# FBE Handle Material Question



## Chris S. (Jan 25, 2020)

Wanted to get your input on handle material. I have a Flame Box Elder tree working on cutting up and was going to make some handle blanks. Wanted to see what you would like when looking at a blank. The flame to run horizontal or vertical in the blank. Attached or two scraps I cut for an example. I will be drying and stabilizing blocks when get down to it for sale here and other places.

Reactions: Like 1 | EyeCandy! 3


----------



## TimR (Jan 25, 2020)

I think with nice blanks, either way fine. That being said, I kinda favor the one with vertical flame.

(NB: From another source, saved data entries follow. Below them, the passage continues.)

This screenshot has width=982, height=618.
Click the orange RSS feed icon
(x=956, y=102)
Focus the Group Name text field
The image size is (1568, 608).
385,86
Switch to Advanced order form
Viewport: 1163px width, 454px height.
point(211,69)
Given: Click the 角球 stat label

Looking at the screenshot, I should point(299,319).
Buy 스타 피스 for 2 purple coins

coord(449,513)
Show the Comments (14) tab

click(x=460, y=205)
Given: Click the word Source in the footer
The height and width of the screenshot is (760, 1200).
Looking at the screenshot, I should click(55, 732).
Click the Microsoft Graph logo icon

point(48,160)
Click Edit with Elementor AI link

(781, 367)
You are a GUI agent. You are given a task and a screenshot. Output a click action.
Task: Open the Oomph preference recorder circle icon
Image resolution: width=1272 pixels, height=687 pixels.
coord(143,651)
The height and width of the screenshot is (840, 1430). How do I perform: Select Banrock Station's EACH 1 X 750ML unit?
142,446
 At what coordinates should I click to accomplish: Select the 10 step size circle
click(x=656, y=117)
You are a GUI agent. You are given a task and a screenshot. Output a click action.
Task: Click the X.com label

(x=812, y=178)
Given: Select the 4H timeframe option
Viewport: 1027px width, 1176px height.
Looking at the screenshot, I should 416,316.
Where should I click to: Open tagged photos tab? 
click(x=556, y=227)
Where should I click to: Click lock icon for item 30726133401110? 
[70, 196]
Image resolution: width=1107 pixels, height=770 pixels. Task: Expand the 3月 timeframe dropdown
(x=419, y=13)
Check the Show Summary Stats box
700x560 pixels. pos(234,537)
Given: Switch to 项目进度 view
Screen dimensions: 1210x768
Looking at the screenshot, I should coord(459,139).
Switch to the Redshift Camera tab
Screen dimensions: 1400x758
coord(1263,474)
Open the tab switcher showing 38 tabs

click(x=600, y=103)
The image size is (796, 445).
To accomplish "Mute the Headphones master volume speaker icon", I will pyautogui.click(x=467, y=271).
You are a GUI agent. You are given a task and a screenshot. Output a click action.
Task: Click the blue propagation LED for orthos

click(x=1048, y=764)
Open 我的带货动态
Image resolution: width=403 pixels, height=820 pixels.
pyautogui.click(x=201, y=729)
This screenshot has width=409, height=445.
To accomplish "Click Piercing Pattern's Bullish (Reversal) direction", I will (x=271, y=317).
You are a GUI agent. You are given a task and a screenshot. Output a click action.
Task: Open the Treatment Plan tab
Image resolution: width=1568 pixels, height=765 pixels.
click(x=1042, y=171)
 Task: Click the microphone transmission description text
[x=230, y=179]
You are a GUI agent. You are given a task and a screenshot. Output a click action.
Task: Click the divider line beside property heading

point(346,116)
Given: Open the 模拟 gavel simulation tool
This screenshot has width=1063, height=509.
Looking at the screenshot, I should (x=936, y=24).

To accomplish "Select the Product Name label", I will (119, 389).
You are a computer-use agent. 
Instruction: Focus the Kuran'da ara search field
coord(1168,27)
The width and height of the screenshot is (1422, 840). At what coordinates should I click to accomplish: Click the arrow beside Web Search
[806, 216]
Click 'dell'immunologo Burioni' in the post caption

Reactions: Thank You! 1 | Agree 3


----------



## Wildthings (Jan 25, 2020)

The bottom(vertical?) one. Looks like tiger stripes


----------



## woodtickgreg (Jan 25, 2020)

And I like the cross flame.
To each their own I guess.


----------



## Chris S. (Jan 25, 2020)

Great you guys are no help. Just kidding thanks for input. Keep it coming.

Reactions: Funny 2


----------



## TXMoon (Jan 25, 2020)

Yea, vertical flames. If they were smaller, and more of them then maybe horizontal but go with the Vertical is my vote.


----------



## Eric Rorabaugh (Jan 25, 2020)

I say to go with the flames! Couldn't resist. Both would look good. Win/win


----------



## Tony (Jan 25, 2020)

I think either way you cut them would look good to someone. Now if you cut it where they ran at an angle........

THAT would look AWESOME!!

Reactions: Agree 3


----------



## Chris S. (Jan 25, 2020)

Tony said:


> I think either way you cut them would look good to someone. Now if you cut it where they ran at an angle........
> 
> THAT would look AWESOME!!



Already was on same wave length as you. Going to hopefully trying that tomorrow.

Reactions: Like 1


----------



## T. Ben (Jan 26, 2020)




----------



## Chris S. (Jan 26, 2020)

Not completely on diagonal but fairly nice either way.

Reactions: Like 4


----------



## SubVet10 (Feb 9, 2020)

The horizontal looks good in that it is close to the edge and it will still bookmatch nicely. However I would take the horizontal on the basis of 'more is better'


----------